Friday, February 13, 2015

Mommy took a sick day (or three)

First of all, I am going to give credit where it is due.  While I was on my back with food poisoning for three days, Nick handled everything I needed him to, and Mamie was exceedingly patient with being homebound and entertaining herself.

There is, however, a division of labor in our house regarding the laundry.  Nick does his laundry once a week and stays out of my way.  Mamie has only mastered unfolding (not an official step in the laundry process). I do all the washing, folding and putting away for myself, the baby, and the household.  I try to do a load a day. Remember, we wash diapers too.

Now let's say I was sick and didn't do any laundry tasks for three days.  And maybe for the last month before that my schedule has been full and maybe things were already backed up a bit? Do I need to paint you a picture of overflowing hampers, morphing mountains, choking, spilling out of the laundry room door?  Ok, good.

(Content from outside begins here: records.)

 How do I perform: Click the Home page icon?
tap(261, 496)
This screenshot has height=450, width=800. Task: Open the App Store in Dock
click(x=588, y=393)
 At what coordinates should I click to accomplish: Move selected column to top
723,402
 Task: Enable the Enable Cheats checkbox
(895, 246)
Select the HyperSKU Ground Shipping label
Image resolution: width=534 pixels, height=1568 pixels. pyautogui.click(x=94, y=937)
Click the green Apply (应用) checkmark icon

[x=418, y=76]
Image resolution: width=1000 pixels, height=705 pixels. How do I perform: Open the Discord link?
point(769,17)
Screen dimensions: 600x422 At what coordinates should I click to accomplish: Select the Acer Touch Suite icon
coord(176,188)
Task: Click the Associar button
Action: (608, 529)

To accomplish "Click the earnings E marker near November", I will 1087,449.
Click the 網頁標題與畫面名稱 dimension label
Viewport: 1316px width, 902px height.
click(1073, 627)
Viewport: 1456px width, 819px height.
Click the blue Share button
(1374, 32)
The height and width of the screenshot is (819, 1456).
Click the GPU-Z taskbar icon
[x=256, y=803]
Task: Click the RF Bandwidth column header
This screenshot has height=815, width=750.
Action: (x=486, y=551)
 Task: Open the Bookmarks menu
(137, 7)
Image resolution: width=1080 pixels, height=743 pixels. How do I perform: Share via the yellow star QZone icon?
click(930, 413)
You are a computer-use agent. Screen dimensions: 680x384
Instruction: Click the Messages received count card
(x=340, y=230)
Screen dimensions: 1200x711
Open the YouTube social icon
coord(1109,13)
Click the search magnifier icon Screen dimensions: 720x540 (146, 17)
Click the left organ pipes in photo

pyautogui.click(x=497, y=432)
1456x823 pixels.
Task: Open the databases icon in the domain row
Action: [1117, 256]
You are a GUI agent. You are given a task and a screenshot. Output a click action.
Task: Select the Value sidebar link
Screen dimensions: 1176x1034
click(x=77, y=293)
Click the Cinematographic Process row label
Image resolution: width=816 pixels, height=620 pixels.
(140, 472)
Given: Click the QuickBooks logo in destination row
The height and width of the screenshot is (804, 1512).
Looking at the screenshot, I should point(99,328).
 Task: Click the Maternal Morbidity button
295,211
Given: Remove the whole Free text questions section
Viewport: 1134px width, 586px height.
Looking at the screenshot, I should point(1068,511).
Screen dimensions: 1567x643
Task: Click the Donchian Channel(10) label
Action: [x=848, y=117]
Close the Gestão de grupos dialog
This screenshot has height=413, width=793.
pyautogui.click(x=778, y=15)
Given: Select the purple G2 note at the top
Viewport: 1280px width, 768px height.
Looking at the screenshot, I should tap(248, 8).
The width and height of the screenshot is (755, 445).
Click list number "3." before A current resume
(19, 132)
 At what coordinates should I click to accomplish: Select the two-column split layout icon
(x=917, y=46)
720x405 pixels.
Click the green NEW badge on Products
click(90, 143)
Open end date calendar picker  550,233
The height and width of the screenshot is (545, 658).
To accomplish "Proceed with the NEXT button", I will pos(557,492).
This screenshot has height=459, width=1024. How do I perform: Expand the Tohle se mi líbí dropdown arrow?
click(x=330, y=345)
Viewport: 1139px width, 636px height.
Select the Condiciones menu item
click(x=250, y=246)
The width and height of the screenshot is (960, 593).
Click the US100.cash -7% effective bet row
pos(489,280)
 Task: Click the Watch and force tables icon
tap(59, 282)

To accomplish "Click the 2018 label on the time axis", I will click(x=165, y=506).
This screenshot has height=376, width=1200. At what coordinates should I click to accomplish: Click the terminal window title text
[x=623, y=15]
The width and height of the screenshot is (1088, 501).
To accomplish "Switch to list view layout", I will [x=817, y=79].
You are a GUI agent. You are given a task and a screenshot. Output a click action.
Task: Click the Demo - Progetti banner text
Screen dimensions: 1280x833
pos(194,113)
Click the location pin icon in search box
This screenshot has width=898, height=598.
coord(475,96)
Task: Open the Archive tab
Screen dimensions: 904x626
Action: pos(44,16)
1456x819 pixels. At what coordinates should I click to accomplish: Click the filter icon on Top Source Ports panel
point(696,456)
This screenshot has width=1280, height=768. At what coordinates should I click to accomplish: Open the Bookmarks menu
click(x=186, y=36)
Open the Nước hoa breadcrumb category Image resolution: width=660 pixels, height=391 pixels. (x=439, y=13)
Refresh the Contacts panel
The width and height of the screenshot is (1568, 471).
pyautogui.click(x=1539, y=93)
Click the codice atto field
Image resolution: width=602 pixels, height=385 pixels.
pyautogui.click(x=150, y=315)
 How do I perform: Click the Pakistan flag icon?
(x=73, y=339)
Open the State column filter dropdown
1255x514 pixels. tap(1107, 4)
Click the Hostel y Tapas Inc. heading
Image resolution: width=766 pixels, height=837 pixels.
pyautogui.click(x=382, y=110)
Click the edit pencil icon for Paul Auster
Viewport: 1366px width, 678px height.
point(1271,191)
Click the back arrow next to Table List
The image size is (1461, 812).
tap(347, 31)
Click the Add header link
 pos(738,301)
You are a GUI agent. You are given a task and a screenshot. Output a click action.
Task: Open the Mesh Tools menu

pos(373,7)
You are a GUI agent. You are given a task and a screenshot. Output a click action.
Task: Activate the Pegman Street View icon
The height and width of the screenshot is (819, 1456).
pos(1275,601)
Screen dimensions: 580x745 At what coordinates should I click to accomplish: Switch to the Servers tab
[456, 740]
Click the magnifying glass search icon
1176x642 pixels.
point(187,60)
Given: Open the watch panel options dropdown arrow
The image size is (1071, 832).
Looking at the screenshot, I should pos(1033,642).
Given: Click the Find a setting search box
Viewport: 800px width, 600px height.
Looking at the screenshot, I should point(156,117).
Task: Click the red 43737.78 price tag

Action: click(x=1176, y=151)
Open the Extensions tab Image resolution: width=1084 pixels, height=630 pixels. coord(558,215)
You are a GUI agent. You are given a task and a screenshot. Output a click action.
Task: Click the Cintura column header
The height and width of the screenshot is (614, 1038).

There is a complex architecture here with each stack supporting the stacks around it.  Think of the Roman aqueducts.

This is what I have after a two-day effort of folding, and putting things away.  I have already put away more than you see here.  And there are three full, unfolded baskets, a load in the washer, and a load in the dryer.




(Editor's Note: Nicholas Beyer may claim there is absolutely nothing unusual about the laundry back up described above. He may contend the unusual element is that so much of it has been folded. Readers are cautioned that he is not a reliable source of information on the topic, and he has no proof of these allegations.)